• [What is being asked]: Convert the lines of the items, from the very first line through the line containing "Looking at the screenshot, I should (1117, 33)." (both included), into a numbered list, and leave out any blank lines.

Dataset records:
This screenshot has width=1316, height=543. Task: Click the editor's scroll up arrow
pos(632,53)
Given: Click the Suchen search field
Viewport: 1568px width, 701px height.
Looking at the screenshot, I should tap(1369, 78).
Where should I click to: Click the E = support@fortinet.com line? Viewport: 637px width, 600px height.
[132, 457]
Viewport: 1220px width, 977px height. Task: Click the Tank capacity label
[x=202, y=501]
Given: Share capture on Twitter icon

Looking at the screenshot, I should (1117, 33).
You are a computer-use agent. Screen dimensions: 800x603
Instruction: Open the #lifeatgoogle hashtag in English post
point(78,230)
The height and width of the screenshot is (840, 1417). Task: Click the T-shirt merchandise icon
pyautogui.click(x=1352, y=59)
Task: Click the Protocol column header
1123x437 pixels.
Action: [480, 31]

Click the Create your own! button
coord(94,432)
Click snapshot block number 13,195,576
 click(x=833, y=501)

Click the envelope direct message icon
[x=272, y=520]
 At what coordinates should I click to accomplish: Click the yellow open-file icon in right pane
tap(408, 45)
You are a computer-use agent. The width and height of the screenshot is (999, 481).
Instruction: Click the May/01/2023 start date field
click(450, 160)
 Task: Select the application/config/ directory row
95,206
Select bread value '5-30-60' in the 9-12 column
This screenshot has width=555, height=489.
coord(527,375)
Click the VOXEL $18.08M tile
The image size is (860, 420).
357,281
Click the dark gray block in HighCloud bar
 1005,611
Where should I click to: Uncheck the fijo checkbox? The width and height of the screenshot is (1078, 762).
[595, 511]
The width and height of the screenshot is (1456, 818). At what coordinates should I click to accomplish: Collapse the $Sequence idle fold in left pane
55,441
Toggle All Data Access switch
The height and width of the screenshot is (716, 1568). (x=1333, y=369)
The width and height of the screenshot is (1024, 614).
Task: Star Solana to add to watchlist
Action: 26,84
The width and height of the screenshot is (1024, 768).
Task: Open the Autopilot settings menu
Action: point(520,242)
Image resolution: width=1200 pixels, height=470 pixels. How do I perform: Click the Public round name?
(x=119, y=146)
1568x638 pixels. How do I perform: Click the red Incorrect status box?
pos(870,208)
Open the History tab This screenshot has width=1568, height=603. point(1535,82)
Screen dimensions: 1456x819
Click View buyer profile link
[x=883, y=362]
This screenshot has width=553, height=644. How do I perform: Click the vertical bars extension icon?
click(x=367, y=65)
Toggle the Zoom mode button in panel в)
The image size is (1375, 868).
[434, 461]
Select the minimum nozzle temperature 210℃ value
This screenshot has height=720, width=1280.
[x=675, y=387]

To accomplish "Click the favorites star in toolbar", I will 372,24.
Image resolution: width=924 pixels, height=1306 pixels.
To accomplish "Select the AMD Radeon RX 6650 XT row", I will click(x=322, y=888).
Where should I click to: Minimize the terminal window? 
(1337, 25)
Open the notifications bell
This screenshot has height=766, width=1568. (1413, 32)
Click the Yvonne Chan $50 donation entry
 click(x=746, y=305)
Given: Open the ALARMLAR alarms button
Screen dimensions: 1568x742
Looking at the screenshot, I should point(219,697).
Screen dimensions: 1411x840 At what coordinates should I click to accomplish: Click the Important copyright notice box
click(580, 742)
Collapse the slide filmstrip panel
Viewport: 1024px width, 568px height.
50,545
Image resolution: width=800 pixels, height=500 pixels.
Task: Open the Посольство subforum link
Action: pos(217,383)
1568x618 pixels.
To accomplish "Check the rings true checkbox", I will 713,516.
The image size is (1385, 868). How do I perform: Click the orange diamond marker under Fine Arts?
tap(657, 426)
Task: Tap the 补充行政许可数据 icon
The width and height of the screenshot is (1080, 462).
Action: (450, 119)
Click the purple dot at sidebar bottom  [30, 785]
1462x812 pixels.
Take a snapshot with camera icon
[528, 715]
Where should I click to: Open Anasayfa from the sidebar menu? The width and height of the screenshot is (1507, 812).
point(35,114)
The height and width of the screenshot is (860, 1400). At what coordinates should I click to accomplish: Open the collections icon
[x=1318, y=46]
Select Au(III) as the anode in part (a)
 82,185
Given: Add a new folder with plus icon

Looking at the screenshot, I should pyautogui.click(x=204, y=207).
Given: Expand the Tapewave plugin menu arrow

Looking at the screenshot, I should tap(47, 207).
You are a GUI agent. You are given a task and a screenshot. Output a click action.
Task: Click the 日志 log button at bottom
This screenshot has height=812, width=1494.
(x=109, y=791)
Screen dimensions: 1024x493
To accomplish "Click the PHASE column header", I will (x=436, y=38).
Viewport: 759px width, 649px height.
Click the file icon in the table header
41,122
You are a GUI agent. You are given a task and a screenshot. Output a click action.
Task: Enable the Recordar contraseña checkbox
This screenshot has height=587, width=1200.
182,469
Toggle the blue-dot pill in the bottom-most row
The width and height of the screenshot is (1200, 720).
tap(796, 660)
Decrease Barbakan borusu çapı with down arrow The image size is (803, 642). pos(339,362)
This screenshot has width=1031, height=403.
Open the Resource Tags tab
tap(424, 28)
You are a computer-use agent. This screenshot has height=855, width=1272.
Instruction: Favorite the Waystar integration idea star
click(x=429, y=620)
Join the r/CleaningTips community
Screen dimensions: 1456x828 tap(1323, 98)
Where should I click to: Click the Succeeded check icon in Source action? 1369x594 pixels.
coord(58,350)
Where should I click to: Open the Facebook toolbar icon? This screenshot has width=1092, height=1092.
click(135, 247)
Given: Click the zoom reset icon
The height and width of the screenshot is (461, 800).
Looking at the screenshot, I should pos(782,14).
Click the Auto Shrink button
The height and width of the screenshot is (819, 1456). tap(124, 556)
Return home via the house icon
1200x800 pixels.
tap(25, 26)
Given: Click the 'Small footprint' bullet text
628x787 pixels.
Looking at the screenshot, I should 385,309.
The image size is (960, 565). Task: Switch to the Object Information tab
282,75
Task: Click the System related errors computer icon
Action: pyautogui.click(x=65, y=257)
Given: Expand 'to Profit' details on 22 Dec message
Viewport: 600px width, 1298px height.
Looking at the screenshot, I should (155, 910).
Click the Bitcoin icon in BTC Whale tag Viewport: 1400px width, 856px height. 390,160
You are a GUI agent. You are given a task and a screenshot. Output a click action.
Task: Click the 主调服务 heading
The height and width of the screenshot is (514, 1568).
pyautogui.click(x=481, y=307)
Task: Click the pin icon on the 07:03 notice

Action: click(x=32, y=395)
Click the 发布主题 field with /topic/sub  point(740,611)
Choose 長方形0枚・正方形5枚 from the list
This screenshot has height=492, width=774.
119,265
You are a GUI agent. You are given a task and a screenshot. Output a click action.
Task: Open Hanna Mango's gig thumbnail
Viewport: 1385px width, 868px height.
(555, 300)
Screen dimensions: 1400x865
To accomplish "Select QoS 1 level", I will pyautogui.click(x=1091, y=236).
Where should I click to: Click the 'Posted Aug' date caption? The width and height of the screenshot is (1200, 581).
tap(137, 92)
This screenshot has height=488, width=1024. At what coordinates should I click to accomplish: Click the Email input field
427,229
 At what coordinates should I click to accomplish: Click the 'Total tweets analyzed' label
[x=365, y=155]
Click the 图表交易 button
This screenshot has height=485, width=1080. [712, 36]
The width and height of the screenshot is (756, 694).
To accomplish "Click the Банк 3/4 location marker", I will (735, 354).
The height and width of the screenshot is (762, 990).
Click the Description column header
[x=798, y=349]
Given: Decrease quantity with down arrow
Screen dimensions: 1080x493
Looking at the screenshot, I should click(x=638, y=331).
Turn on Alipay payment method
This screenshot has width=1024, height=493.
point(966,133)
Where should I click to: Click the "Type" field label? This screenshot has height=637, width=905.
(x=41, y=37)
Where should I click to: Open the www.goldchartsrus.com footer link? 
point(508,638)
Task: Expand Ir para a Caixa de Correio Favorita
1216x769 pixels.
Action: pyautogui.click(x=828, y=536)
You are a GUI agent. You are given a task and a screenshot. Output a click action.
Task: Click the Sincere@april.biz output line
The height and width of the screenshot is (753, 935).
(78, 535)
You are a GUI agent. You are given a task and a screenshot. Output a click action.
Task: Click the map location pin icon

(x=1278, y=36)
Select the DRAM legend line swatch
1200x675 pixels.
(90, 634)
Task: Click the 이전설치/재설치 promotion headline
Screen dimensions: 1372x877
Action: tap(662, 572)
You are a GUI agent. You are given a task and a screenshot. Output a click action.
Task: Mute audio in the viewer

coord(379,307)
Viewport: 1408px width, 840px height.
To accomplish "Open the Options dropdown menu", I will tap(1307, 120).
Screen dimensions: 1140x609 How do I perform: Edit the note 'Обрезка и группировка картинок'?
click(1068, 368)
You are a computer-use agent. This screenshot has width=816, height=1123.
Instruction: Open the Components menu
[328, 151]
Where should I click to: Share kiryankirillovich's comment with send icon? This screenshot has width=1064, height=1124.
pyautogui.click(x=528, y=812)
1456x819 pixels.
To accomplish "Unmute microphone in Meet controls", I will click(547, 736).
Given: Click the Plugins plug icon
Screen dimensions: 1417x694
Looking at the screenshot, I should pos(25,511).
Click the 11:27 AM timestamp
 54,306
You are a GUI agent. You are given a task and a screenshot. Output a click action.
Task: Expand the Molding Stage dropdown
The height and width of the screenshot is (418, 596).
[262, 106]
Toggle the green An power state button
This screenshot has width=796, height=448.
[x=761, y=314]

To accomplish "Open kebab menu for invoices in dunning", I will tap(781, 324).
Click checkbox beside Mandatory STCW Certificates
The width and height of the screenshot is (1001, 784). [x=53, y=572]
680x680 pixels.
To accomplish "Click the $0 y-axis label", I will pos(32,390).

• [Response]:
1. This screenshot has width=1316, height=543. Task: Click the editor's scroll up arrow
2. pos(632,53)
3. Given: Click the Suchen search field
4. Viewport: 1568px width, 701px height.
5. Looking at the screenshot, I should tap(1369, 78).
6. Where should I click to: Click the E = support@fortinet.com line? Viewport: 637px width, 600px height.
7. [132, 457]
8. Viewport: 1220px width, 977px height. Task: Click the Tank capacity label
9. [x=202, y=501]
10. Given: Share capture on Twitter icon
11. Looking at the screenshot, I should (1117, 33).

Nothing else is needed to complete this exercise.